Lecture 9: Computation with Random Variables

STA237: Probability, Statistics, and Data Analysis I

Michael Jongho Moon

PhD Student, DoSS, University of Toronto

Monday, June 12, 2023

Example: Bike tire pressure

Adopted from Devore & Berk
Chapter 5 Exercise 9 and 44


Each tire of a bicycle is supposed to be filled to a pressure of \(4\) psi.

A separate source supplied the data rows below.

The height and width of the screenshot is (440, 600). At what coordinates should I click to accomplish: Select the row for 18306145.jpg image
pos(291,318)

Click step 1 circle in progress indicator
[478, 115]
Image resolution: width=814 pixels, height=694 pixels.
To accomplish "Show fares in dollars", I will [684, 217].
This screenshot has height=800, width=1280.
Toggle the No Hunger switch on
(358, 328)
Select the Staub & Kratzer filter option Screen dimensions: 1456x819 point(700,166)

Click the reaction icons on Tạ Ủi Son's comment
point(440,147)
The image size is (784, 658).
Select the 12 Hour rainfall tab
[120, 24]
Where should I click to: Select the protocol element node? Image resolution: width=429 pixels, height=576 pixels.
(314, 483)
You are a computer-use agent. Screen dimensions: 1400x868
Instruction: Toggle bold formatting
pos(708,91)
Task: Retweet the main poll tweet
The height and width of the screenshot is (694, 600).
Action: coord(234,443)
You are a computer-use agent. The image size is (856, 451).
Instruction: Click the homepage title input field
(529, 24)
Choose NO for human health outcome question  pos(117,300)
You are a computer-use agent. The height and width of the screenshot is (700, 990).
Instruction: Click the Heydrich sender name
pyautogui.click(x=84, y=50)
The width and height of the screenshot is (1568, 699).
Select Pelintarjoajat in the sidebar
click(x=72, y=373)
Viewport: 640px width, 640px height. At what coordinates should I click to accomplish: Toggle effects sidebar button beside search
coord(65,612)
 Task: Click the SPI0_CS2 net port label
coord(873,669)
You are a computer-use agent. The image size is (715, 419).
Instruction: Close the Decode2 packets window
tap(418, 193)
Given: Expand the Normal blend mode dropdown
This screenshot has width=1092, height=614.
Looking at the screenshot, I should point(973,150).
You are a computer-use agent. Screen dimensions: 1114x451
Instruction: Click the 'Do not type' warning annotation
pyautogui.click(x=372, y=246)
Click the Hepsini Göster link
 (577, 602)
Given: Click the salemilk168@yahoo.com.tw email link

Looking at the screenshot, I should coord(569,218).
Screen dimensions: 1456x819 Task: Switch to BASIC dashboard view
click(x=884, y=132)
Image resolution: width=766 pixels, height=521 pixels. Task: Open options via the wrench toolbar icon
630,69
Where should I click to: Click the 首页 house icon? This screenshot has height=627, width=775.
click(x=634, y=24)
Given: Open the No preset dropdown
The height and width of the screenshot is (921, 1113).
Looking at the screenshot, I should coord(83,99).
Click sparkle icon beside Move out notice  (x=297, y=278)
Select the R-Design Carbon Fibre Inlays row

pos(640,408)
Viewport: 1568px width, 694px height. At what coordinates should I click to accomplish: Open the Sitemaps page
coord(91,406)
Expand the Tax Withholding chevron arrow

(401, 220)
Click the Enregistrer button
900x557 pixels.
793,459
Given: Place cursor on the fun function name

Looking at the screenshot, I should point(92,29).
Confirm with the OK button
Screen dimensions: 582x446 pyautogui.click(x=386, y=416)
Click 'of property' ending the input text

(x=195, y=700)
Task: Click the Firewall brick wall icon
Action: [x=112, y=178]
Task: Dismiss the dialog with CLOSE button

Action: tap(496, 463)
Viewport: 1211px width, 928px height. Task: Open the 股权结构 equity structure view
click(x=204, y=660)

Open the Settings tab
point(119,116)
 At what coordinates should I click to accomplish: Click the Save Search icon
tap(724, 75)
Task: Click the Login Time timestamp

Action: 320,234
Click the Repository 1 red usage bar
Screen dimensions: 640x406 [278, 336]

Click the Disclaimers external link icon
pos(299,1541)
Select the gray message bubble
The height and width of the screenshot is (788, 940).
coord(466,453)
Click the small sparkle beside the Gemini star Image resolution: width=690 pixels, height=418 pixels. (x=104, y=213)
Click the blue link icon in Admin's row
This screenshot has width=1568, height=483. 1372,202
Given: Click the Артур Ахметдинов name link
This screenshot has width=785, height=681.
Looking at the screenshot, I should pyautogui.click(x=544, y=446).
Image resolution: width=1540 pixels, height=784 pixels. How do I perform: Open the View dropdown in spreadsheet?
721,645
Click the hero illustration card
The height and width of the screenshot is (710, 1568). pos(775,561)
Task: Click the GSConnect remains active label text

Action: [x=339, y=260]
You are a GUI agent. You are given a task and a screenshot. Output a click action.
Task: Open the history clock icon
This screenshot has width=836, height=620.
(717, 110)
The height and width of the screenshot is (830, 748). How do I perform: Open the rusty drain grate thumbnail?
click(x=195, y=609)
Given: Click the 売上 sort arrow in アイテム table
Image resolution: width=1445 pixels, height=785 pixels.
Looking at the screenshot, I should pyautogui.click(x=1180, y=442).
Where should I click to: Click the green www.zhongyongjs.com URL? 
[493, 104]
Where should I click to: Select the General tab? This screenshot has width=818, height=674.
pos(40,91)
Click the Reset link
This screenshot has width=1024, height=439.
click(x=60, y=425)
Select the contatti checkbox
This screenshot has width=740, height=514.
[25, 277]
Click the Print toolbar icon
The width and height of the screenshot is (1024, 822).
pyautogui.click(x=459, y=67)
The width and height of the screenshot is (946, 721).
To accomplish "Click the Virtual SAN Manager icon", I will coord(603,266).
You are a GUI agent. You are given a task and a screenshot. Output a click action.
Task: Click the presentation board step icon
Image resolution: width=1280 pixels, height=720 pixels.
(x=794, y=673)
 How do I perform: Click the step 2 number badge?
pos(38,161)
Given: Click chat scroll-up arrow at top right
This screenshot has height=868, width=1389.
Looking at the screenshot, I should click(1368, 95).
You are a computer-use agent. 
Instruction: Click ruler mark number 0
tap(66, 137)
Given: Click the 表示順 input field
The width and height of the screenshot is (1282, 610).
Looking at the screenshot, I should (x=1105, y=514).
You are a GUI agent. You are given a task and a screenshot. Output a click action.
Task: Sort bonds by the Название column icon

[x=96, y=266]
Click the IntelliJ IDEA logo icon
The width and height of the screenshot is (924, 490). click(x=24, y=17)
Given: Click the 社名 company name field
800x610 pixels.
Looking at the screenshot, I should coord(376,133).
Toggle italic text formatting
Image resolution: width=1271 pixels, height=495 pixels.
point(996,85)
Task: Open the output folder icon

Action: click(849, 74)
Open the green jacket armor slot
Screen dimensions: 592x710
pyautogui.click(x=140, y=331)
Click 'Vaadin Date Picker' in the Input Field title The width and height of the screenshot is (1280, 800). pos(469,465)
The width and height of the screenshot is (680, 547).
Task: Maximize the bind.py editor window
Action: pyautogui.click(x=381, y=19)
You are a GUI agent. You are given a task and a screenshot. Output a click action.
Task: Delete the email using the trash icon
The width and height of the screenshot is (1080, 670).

Suppose the actual air pressure in each tire is a random variable \(X\) for the front tire and \(Y\) for the rear tire with joint probability density function \(f\).

\[f\left(x,y\right)=\begin{cases} K\left(x^2+y^2\right) & 1 \le x \le 5, \\ & \quad 1 \le y \le 5 \\ 0 & \text{otherwise.}\end{cases}\]

\[f\left(x,y\right)=\begin{cases} K\left(x^2+y^2\right) & 1 \le x \le 5, \\ & \quad 1 \le y \le 5 \\ 0 & \text{otherwise.}\end{cases}\]



What is the value of \(K\)?

  • \(1=\int_{1}^{5}\int_{1}^{5}K(x^2 + y^2) dxdy\)
  • \(1=\int_{1}^{5}\int_{1}^{5}Kx^2 dxdy + \int_{1}^{5}\int_{1}^{5}Ky^2dydx\)
  • \(1=2\int_{1}^{5}K \frac{5^3 - 1^3}{3}dy\)
  • \(1=2K\frac{124}{3} \cdot \left(5 - 1\right)\)
  • \(1=\frac{992}{3}K\)

\[K = \frac{3}{992}\]

\[f\left(x,y\right)=\begin{cases} K\left(x^2+y^2\right) & 1 \le x \le 5, \\ & \quad 1 \le y \le 5 \\ 0 & \text{otherwise.}\end{cases}\]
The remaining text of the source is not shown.